Pero lo habían hecho. Todavía estaban vivitos y coleando. Sonrió casi como desafiando a las fuerzas del universo que les arrojaban esos obstáculos en el camino. Comenzó a pensar que tal vez en unos años todo podría volver a estar bien.

Haces de luz en la distancia; rugidos de truenos unos pocos segundos después. Parecían más fuertes y cercanos que los anteriores. La lluvia había aumentado y martillaba contra el suelo fuera de la entrada de la cueva. Por enésima vez, pensó cuán afortunados eran de haberse topado con ese refugio bien resguardado.

Trina se movió para levantar la vista hacia él.

—Alec dijo que una vez que se desataran las tormentas, serían muy fuertes. Que el clima del mundo se iba a descontrolar por completo.

—Sí. Está bien. Yo prefiero la lluvia, el viento y los relámpagos antes que lo que tuvimos que afrontar. Nos quedaremos en esta cueva y ya está. ¿Qué te parece?

—No podemos quedarnos aquí para siempre.

—Muy bien, entonces una semana. Un mes. No pienses más. Shhhhh.

Trina alzó la cabeza y lo besó en la mejilla.

—No sé qué haría sin ti. Me moriría de estrés y depresión antes de que la naturaleza acabara conmigo.

—Probablemente es cierto —sonrió y esperó que ella pudiera disfrutar de un rato de paz.

Después de volver a colocarse en una posición cómoda, Trina lo abrazó un poco más fuerte.

—En serio: estoy muy contenta de tenerte. Eres muy importante para mí.

—Lo mismo digo —contestó. Y luego se quedó en silencio, sin atreverse a abrir la boca y decir alguna estupidez que arruinara ese momento. Cerró los ojos.

Sonaron más relámpagos seguidos del rugido de los truenos: no cabía duda de que la tormenta estaba cada vez más cerca.

Se despertó y durante unos segundos recordó la sensación de observar a Trina cuando las cosas habían empezado a mejorar y la esperanza (una huella mínima) se reflejaba en sus ojos.
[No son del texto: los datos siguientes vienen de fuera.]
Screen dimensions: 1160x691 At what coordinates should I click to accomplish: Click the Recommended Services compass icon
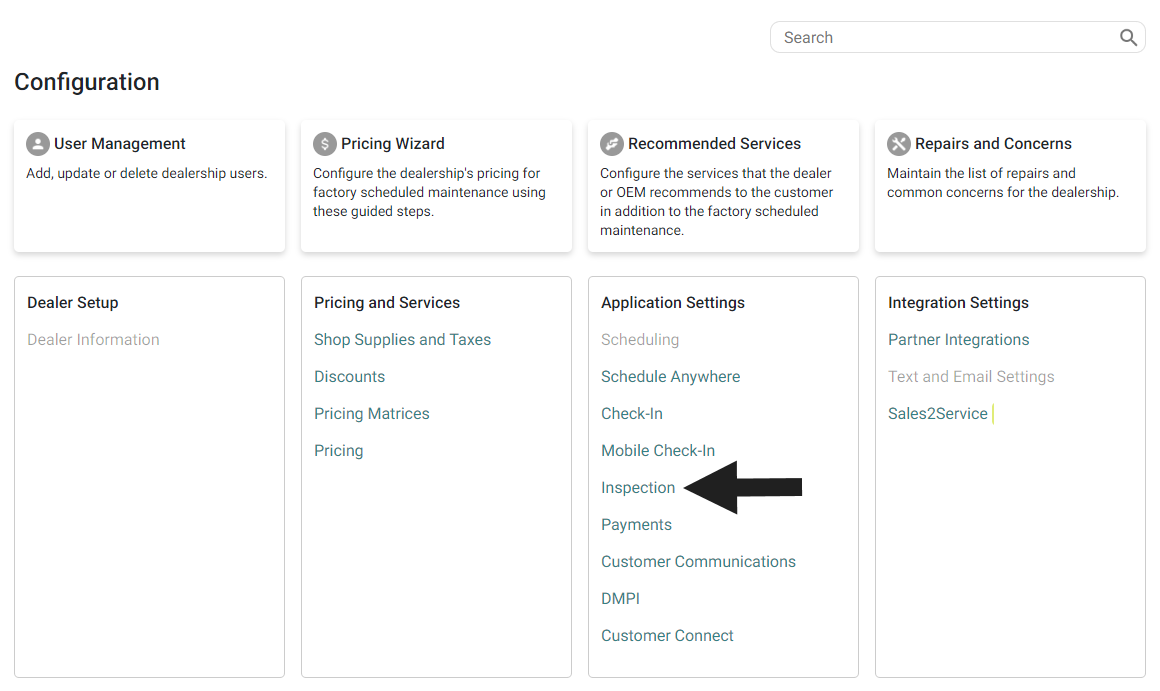pyautogui.click(x=611, y=143)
Aunque ella no quisiera admitirlo. Por primera vez en muchos meses, deseó volver a sumergirse en sus sueños. El anhelo que sentía en su corazón era casi doloroso. Pero después irrumpió la realidad junto con la oscuridad del depósito. Las tormentas fueron terribles, es cierto, pensó. Muy terribles. Sin embargo, ellos también habían sobrevivido a ellas y encontrado, con el tiempo, el camino hacia los asentamientos. Allí podrían haber vivido en paz de no haber sido por el CCP, el Comité de Control de la Población.

Con un gruñido, se frotó los ojos y soltó un largo bostezo. Se puso de pie y recordó claramente las determinaciones que había tomado antes de sucumbir al sueño.

Asheville.

Se agachó, levantó la linterna y la encendió. Después volteó para encaminarse hacia la salida y se sorprendió al ver a Alec de pie en el marco de la puerta; parecía como si hubiera crecido varios centímetros. La tenue luz de la nave a sus espaldas y el rostro oculto en las sombras le conferían un tinte siniestro a toda la escena. Había algo inquietante en el hecho de que hubiera permanecido allí sin decir nada por quién sabía cuánto tiempo. Y seguía sin pronunciar una palabra.

—¿Alec? —lo llamó—. ¿Te encuentras bien, grandulón?

El hombre avanzó trastabillando y casi se cayó. Luego se enderezó y se incorporó cuan largo era. Mark hubiera querido no alumbrar la cara de su amigo, pero sintió que no le quedaba otra opción. Alzó la linterna y apuntó directamente hacia él. Tenía el rostro enrojecido y sudoroso. Los ojos abiertos de par en par se movían frenéticos de un lado a otro, como si esperase que un monstruo fuese a brotar de las sombras en cualquier momento.

—¿Qué pasa? —preguntó.

Alec dio otro paso con dificultad.

—Estoy enfermo, Mark. Muy, muy enfermo. Voy a morirme, pero no quiero que mi muerte sea en vano.